The Phillips Brooks House Association (PBHA) is a student-run, community-based, nonprofit public service organization affiliated with Harvard College.
For more than a century, PBHA has offered vital experience to generations of leaders in service while strengthening partnerships between college students and local communities. Today, 1,500 volunteers participate in more than 80 programs serving 10,000 low-income people in Greater Boston. PBHA brings the creativity and enthusiasm of students together with the guidance of professional staff and the knowledge of community members to offer inspired and effective year- round programming.
PBHA’s programming is rooted in communities and evolves in response to expressed local needs. In the 1950s, PBHA volunteers were pioneers in working with the mentally ill – PBHAers testified before Congress on those issues, and later, the Mental Health Committee, which partnered college students with patients in mental health facilities, was a model for President Kennedy’s VISTA. Around the same time, PBHA’s Project Tanganyika, a volunteer teacher’s project in Africa, was studied in the creation of the Peace Corps. PBHA’s Undergraduate Teachers Program (UTEP) was one of the first attempts to utilize student volunteers to support understaffed schools.

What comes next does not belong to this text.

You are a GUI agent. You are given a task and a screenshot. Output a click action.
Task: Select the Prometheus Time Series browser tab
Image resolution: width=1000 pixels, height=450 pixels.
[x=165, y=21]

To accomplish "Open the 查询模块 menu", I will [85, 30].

Today, PBHA students volunteer with and direct programs in advocacy, adult education, youth tutoring and mentoring, housing, and summer enrichment. Students help young immigrants in Dorchester build English skills, provide youth jobs and mentoring to at-risk teens, offer shelter and safety to men and women sleeping on the streets, and partner with local labor unions to win fair wages. These programs work collaboratively with one another and local partners to build community power and advocate for structural change.

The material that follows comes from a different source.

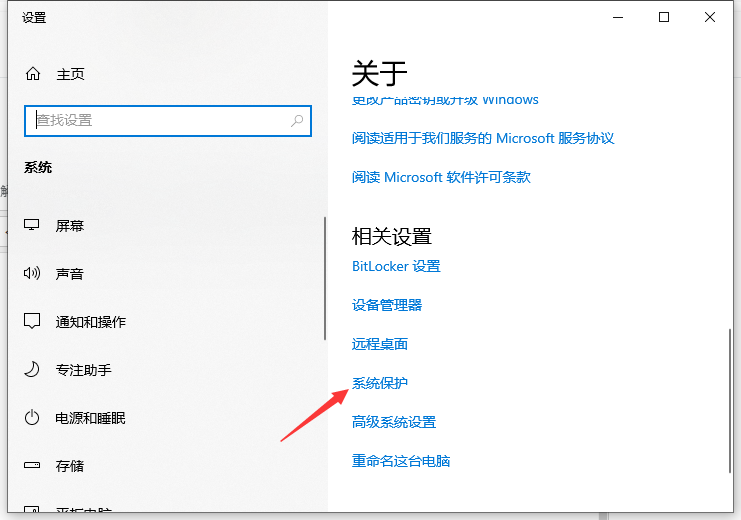Viewport: 741px width, 520px height.
Task: Open 高级系统设置 link
Action: click(394, 422)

“PBHA’s philosophy that values community accountability in direct service has carried over to my work as a community organizer. I believe that meaningful social change must come from the leadership of the most oppressed.” – Aaron Tanaka ’04, Boston Worker’s Alliance
Our year round children’s programming is focused on affordable, quality out-of-school time care for children ages six to thirteen, tutoring, college application support, and mentoring. These programs service Cambridge and the Boston neighborhoods of Chinatown, the South End, Mission Hill, Roxbury, Jamaica Plain, Dorchester and South Boston. Additionally, the Native America Youth Enrichment Program, connected to the North American Indian Center of Boston, is the only summer camp offered to children of Native heritage in the Boston urban area. Our teen programs include English Language Learner support for recent immigrants and gender empowerment programming. The Leaders! initiative presents the opportunity for select teens who work as counselors in the Summer Urban Program a “pathways to the future” program. Together, our youth programs serve over 1,000 low-income children and their families and employ more than 90 teens from the Boston and Cambridge neighborhoods.

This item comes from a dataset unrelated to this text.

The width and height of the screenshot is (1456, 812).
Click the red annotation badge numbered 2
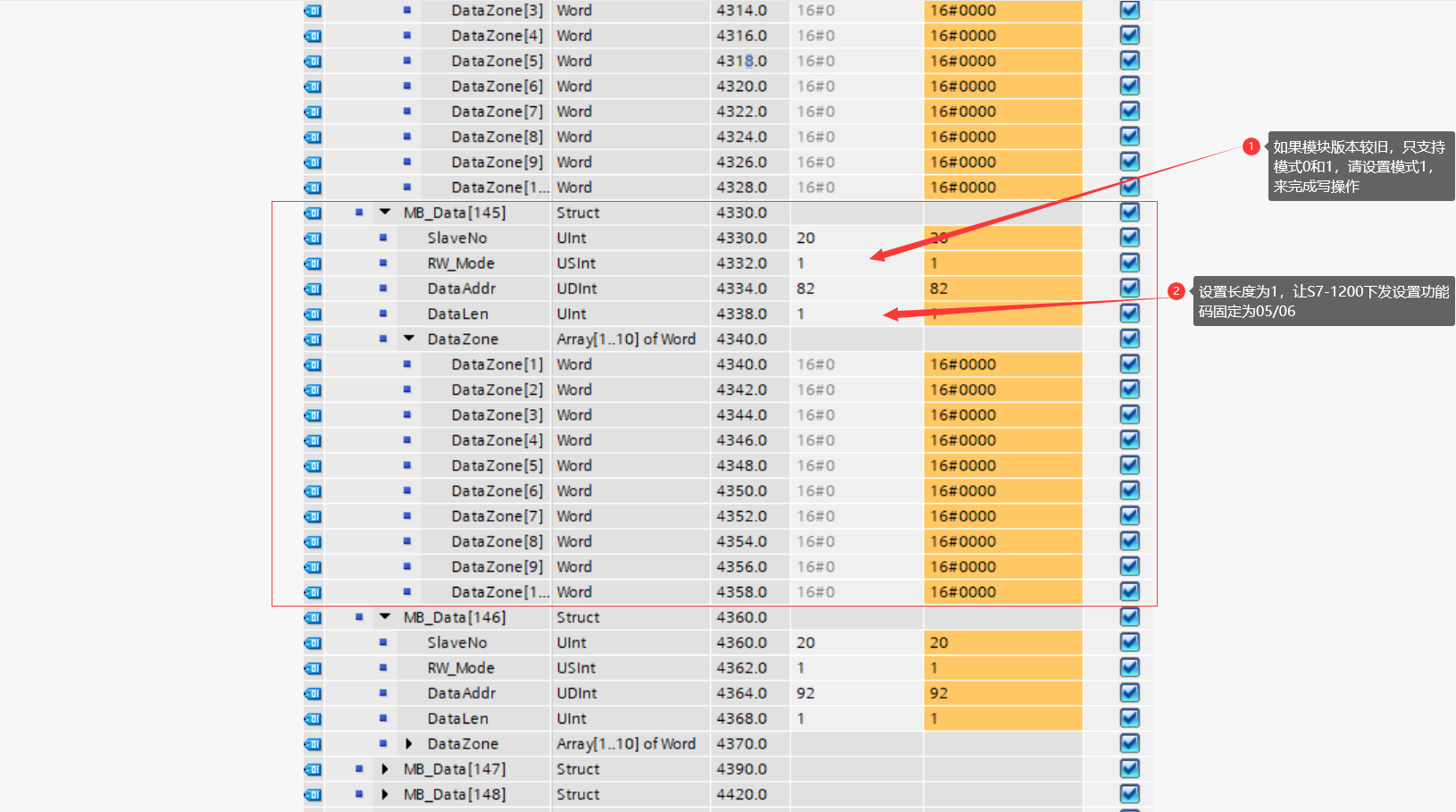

Several of our programs work across the school system. Harmony provides free music education and mentorship to students at Cambridge Public Schools, ExperiMentors partners with teachers to enrich science education, and the Harvard Emerging Literacy Project supports Head Start initiatives. In Boston, Strong Women, Strong Girls offers girls programming in schools from Allston to East Boston, and CIVICS engages middle school students in a civic engagement curriculum.
Our advocacy programs span the needs of neighborhoods across Boston and Cambridge. These include the Small Claims Advisory Service, which provides low-income clients with legal education and advocacy, and the Student Labor Action Movement, which engages in social action for worker’s rights.
Additionally, the Harvard Square Homeless Shelter and Harvard Square Summer Shelter provide services to guests from across Cambridge and Boston. PBHA’s adult education and support programs provide a range of services from ESL support to prison education and elderly visitation.
PBHA is led and governed by students at all levels of the organization. Not only do students direct and staff all individual programs, program directors together comprise the Cabinet, the governing body of the organization. Cabinet elects a team of student officers, who oversee PBHA’s day-to-day operations, and the Board of Trustees, which is chaired by PBHA’s student President and composed of a majority of student leaders in addition to community members and alumni, and sets the organization’s long-term direction.